• SELECTED EXCERPT
#####

Step-by-Step Coding Guide for Item Set: L0200A. Dental: Broken or Loosely Fitting Denture

  1. Review of Medical Records

    • Begin by reviewing the resident's medical records for any dental assessments, notes from dental visits, or reports from the nursing staff about issues with dentures. Pay special attention to any documentation related to the condition of the resident's dentures, including complaints of discomfort, difficulty eating, or observations of ill-fitting or damaged dentures.
  2. Understanding Definitions

    • Broken or Loosely Fitting Denture: Refers to any condition where the resident's denture does not fit properly, causing discomfort, or is physically damaged, impacting the resident's ability to chew or speak comfortably. This can include cracks, missing pieces, or a fit that has become loose over time.
  3. Coding Instructions

    • Code 0: No - If the resident does not have a denture or if their denture fits well and is not broken.
    • Code 1: Yes - If the resident has a denture that is either broken or does not fit properly.

#####

• DATA EXCERPTS
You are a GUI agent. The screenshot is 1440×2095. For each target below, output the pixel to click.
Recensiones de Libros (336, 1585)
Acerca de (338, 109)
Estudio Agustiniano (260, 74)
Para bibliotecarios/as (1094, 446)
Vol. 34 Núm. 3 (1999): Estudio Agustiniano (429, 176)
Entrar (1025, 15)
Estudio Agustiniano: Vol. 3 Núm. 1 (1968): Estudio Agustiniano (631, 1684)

#####

• WORK REQUIRED
In the coding guide:
1. What three sources should be checked when the medical records are reviewed?
2. What three conditions does the definition say a broken or loosely fitting denture can include?
3. Which code applies to a resident who does not have a denture?
Work only from the coding guide, not the data.

• PROBLEM SOLUTION
1. Dental assessments, notes from dental visits, and reports from the nursing staff about issues with dentures.
2. Cracks, missing pieces, or a fit that has become loose over time.
3. Code 0: No.